Dalam rangka pembicaraan tentang teori sosial, kita perlu berbicara mengenai hubungan antara poststrukturalisme dengan postmodernisme. Untuk memahami poststrukturalisme kita harus berangkat dari strukturalisme. Paham ini adalah sebuah usaha untuk menemukan struktur umum yang terdapat dalam kehidupan sosial. Penelitian akan struktur banyak digunakan pada para teoritisi sosial modern. Memang yang menjadi inti dari teori sosial adalah menemukan struktur-struktur sosial yang tetap itu. Tetapi dalam strukturalisme kita berhadapan dengan sebuah pergeseran dalam pencarian struktur ini. Orang memberikan perhatian pada struktur bahasa sebagai pintu masuk untuk menganalisis struktur sosial. Ferdinand de Saussure, filsuf bahasa kelahrian Swiss meletakkan dasar untuk sebuah analisis bahasa yang kemudian dikembangkan selanjutnya. Yang dikenal luas sebagai bapak dari strukturalisme adalah Claude Levi-Strauss, antropolog Prancis yang terkenal. Dia melihat fenomen sosial seperti pertalian antarkeluarga sebagai satu sistem komunikasi dan dengan demikian dapat diuji dengan menggunakan analisis struktural. Saling memberi dan menerima suami-istri dianalisis sebagai saling memberi dan menerima kata-kata. Yang penting adalah bahwa bagi strukturalisme sebuah struktur bukanlah sebuah realitas yang langsung tampak dan karenanya langsung dapat diobservasi, tetapi tingkat realitas berada di balik huibungan nyata antarmanusia, dan fungsi hubungan nyata itu merupakan sistem logika yang terletak di bawah. Sebab itu, hanya jika ada tatanan yang terletak lebih rendah, maka tatanan yang nyata dapat dijelaskan (Ritzer, hlm 56). Dengan ini menjadi esensialisme dari strukturalisme.

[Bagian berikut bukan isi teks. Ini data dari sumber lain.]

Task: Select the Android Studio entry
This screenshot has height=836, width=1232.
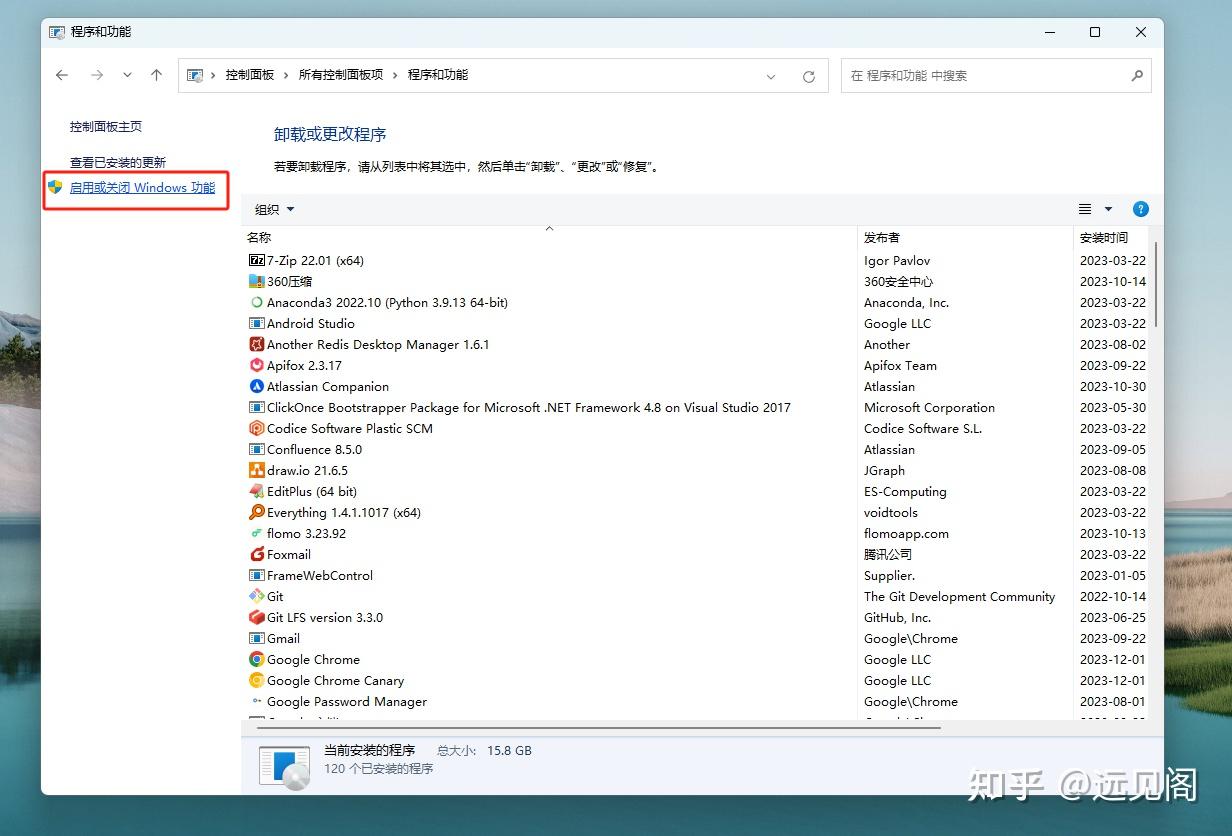Action: (x=311, y=323)
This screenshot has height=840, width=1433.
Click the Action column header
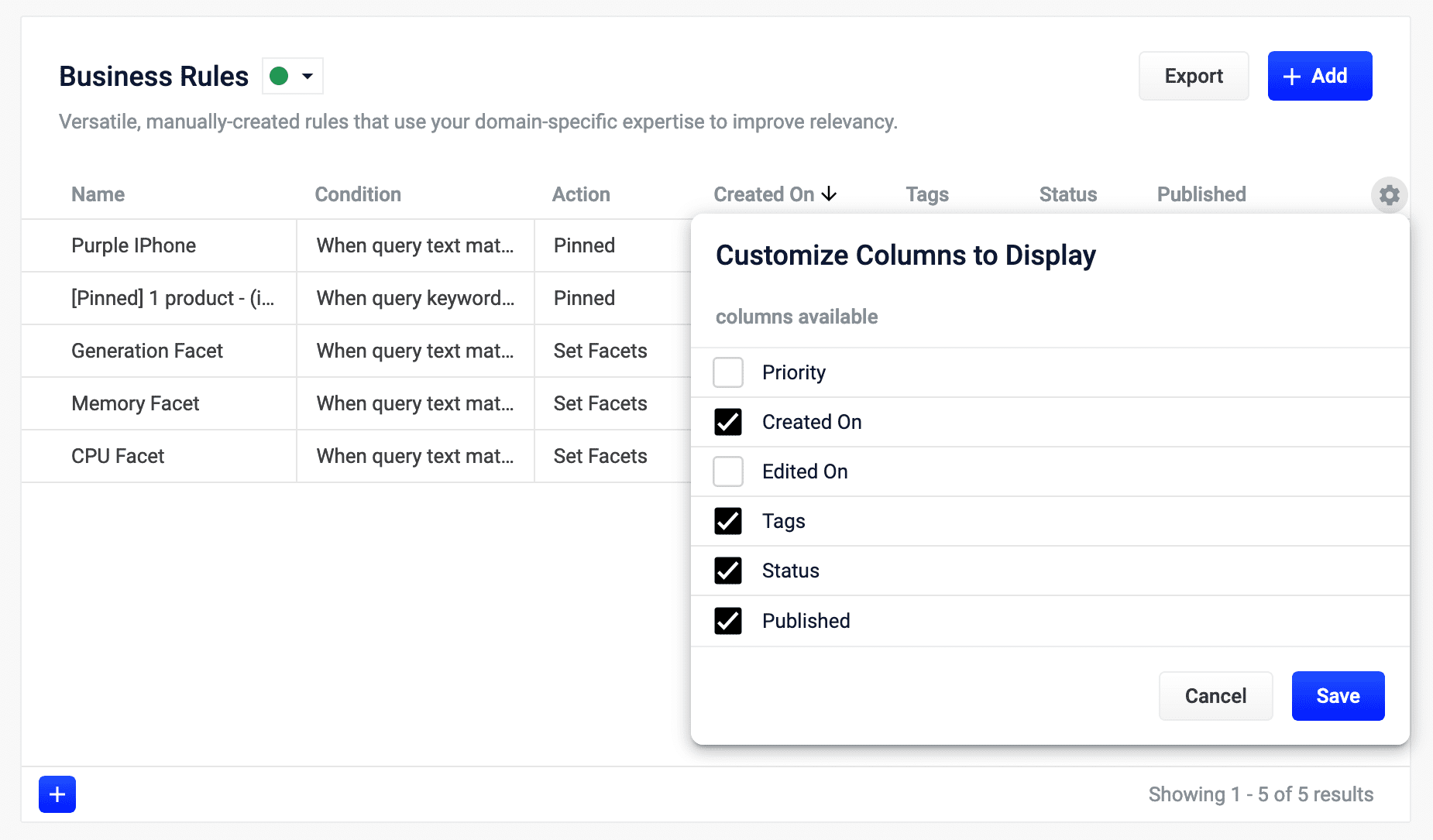[581, 194]
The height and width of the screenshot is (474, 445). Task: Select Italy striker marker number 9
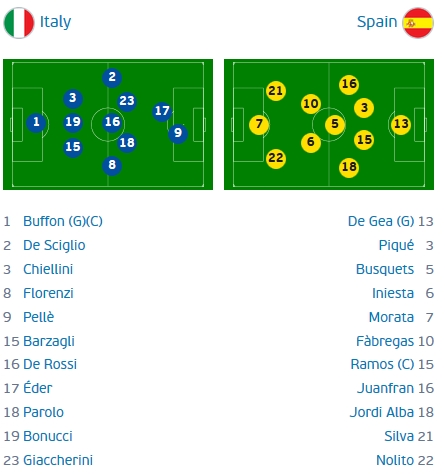(x=178, y=133)
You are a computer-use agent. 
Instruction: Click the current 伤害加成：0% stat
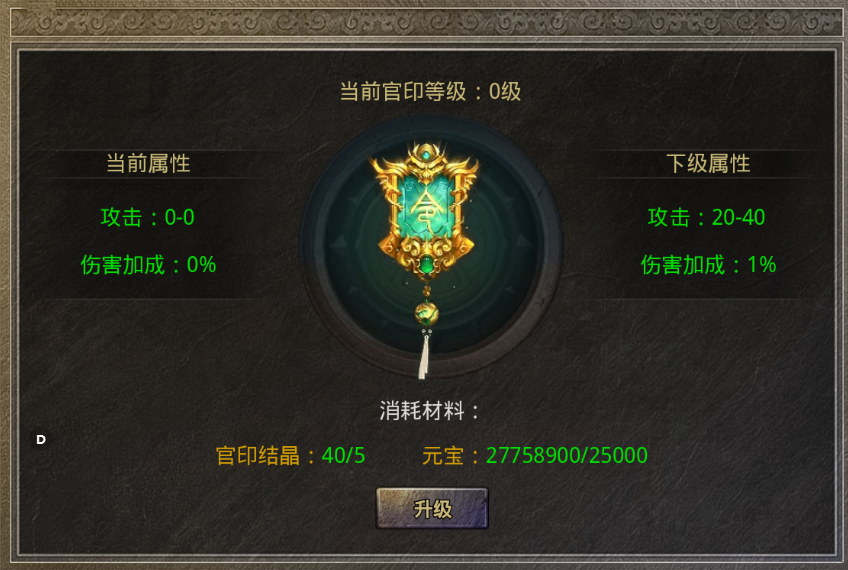pyautogui.click(x=148, y=265)
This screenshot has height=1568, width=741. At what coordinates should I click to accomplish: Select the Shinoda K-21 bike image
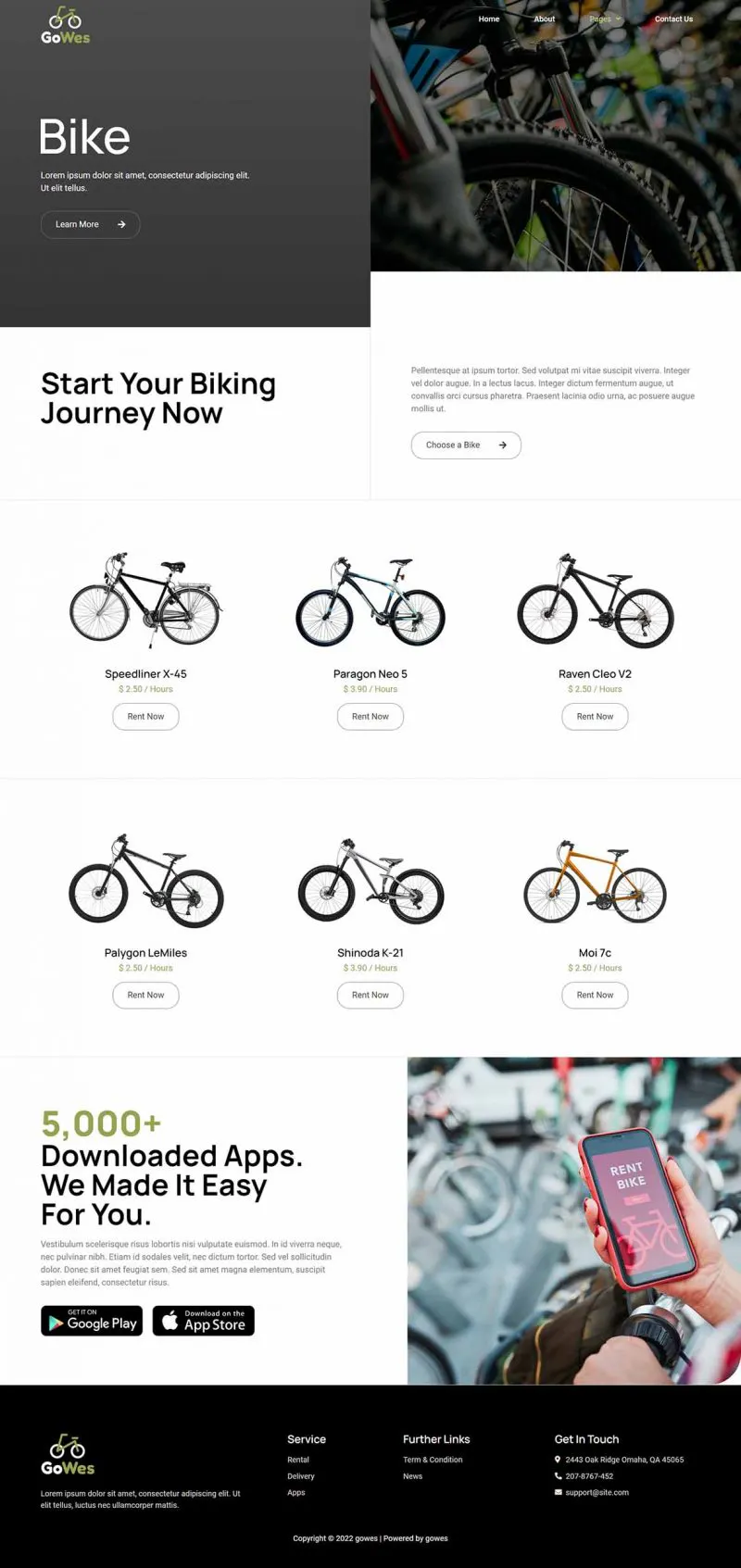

Poststrukturalisme mengambil jarak terhadap strukturalisme ini, karena poststrukturalisme justru menolak adanya struktur umum yang ada di balik yang nyata. Yang tampak, tanda, adalah kenyataan. Tokoh yang secara eksplisit menyebut diri sebagai poststrukralis adalah Foucault. Kita sulit membedakan postmodernisme dari poststrukturalisme. Pada umumnya orang melihat poststrukturalisme sebagai pelopor intelektual dari postmodernisme. Itulah sebabnya, dalam uraian nanti kita memasukkan poststrukturalis Foucault ke dalam barisan para postmodernis.
Post-Fordisme: dari kerja produksi kepada kerja jasa. Penekanan: bukan banyak produksi, tetapi banyak konsumsi: masyarakat  konsumsi: pentingnya media massa, khususnya televisi, ledakan informasi.



[1] Asal-Usul Postmondernitas, hlm. 37
[2] Asal-Usul Postmodernitas, hlm. 38.
[3] Asal-Usul Postmodernitas, hlm. 21.